* [YOUR INSTRUCTIONS]: Your task is to return the span of lines beginning at the one with "СООБЩИТЬ В РЕДАКЦИЮ ОБ ОШИБКЕ (72, 2297)" and ending at the last line of the data, exactly as it stands.

* [Data entries]:
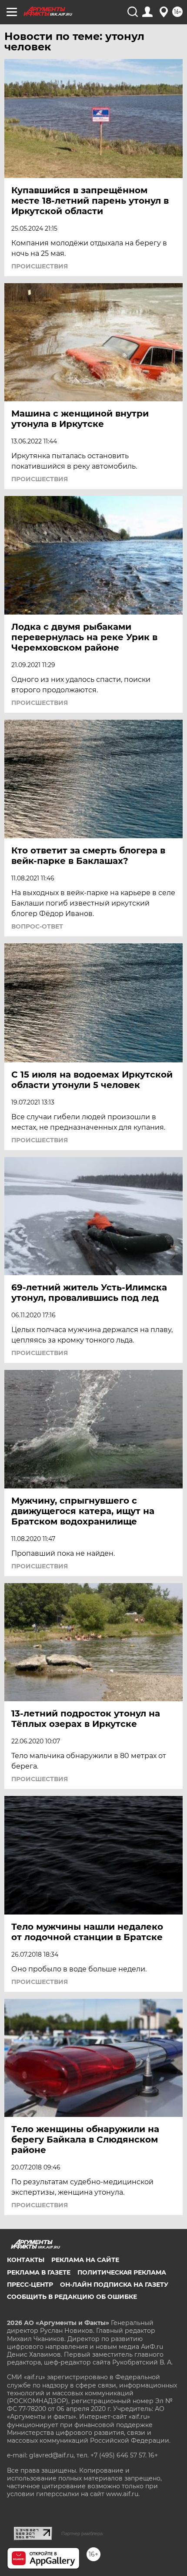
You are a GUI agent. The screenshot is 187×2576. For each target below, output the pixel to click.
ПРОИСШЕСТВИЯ (39, 266)
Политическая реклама (121, 2272)
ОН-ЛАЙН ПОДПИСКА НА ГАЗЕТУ (114, 2284)
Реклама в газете (38, 2272)
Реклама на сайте (85, 2260)
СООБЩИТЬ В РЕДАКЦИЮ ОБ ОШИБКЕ (72, 2297)
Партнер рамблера (82, 2533)
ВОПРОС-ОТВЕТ (37, 926)
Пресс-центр (30, 2284)
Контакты (25, 2260)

* [EXERCISE OUTPUT]:
СООБЩИТЬ В РЕДАКЦИЮ ОБ ОШИБКЕ (72, 2297)
Партнер рамблера (82, 2533)
ВОПРОС-ОТВЕТ (37, 926)
Пресс-центр (30, 2284)
Контакты (25, 2260)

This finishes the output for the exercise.